▶ [YOUR TASK]
Copy all of the following lines, requests included, multiplying each answer coordinate by 1.25 and rounding to whole numbers, with halves rounded up. Leave the pictures out of your copy.

##### RECORDS SUPPLIED #####

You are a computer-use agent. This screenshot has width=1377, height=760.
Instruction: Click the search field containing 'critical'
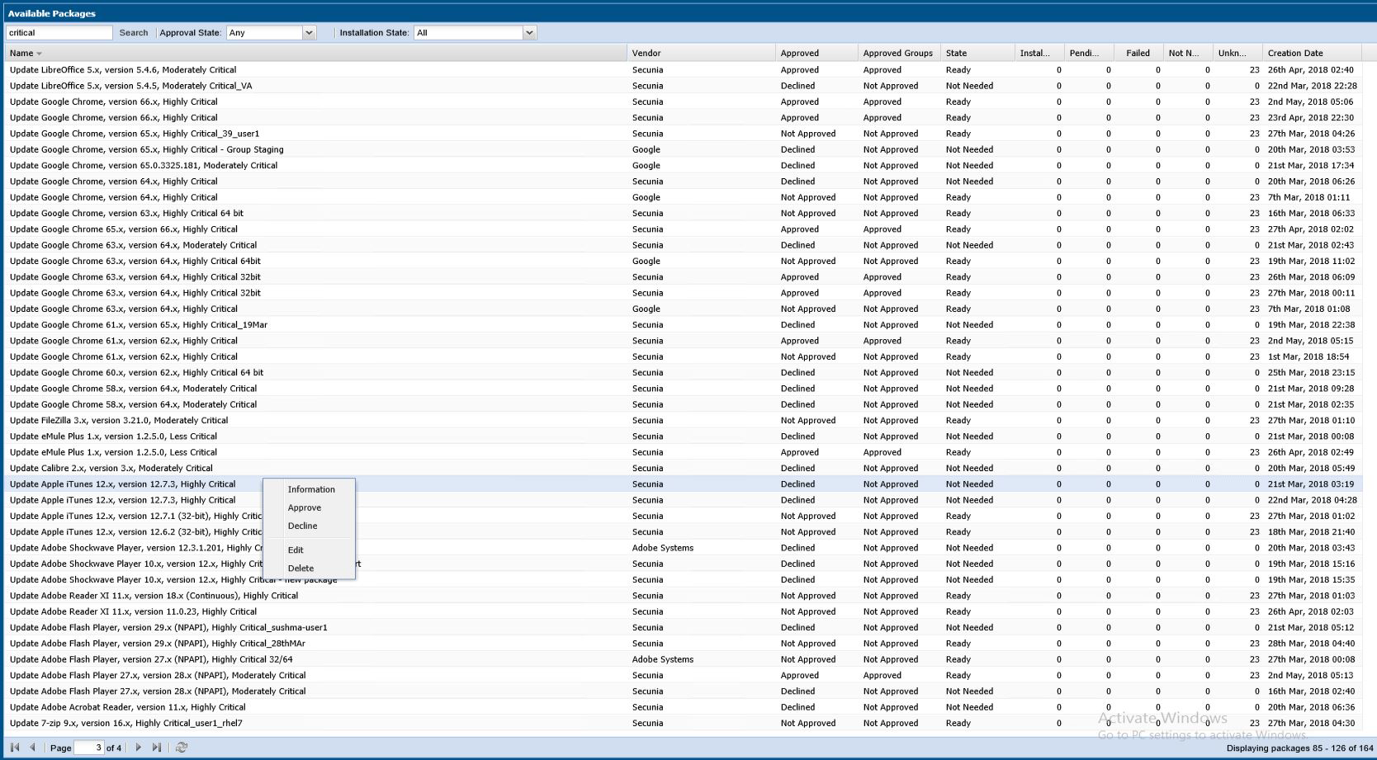[59, 33]
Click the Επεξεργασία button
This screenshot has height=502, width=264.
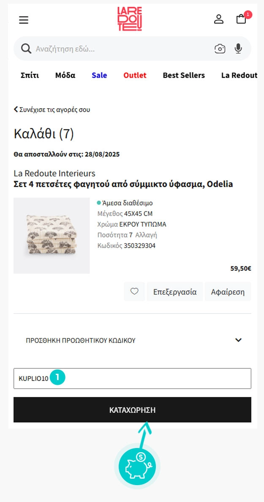175,291
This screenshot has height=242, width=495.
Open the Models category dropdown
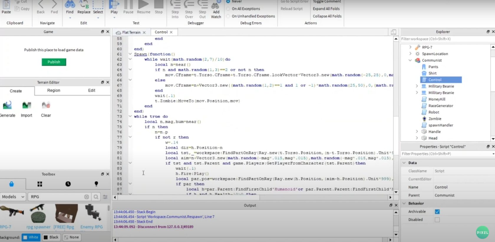point(13,197)
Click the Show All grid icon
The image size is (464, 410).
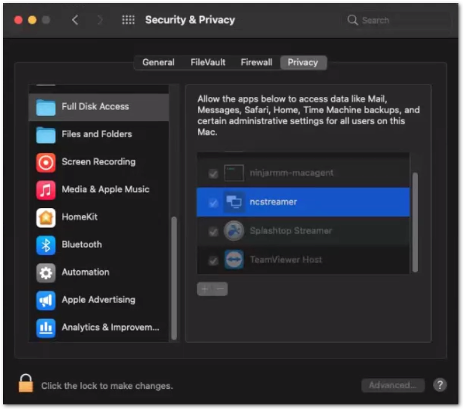pyautogui.click(x=128, y=20)
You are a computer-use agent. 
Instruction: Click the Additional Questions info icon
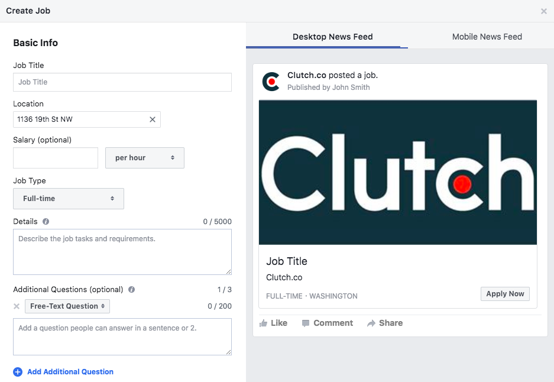tap(131, 290)
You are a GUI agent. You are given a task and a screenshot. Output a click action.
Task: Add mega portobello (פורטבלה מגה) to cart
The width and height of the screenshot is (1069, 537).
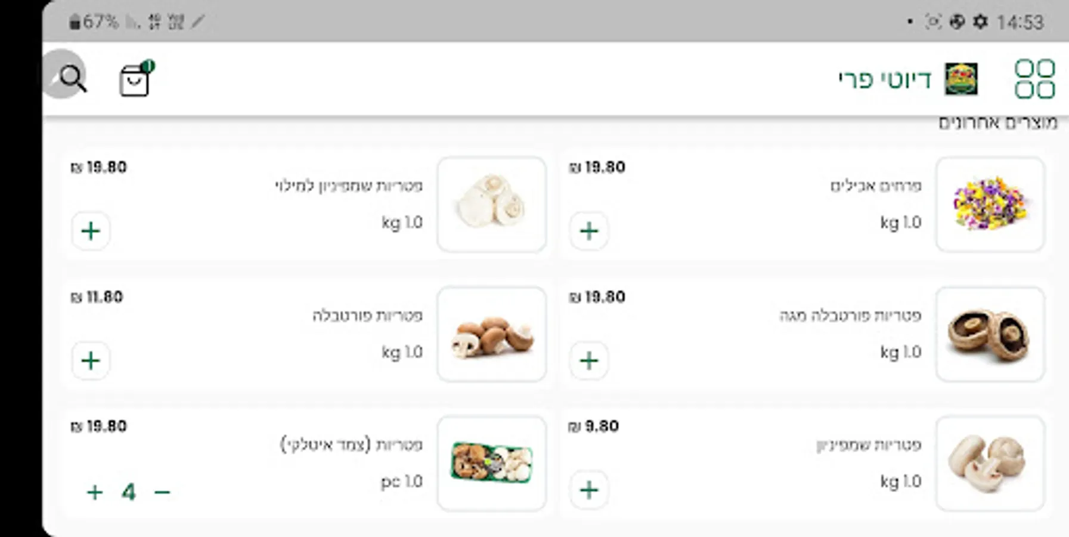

#####

▶ [TASK RESULT]
You are a computer-use agent. This screenshot has width=1377, height=760.
Instruction: Click the search field containing 'critical'
[74, 41]
Click the Επεξεργασία button
This screenshot has height=502, width=264.
219,364
This screenshot has height=242, width=495.
Open the Models category dropdown
point(16,246)
Click the Show All grid icon
The image size is (464, 410).
pyautogui.click(x=160, y=25)
You are a computer-use agent. 
Instruction: Click the Additional Questions info icon
tap(164, 363)
You are a GUI agent. You are given a task and a screenshot. Output a click action.
Task: Add mega portobello (פורטבלה מגה) to cart
The width and height of the screenshot is (1069, 537).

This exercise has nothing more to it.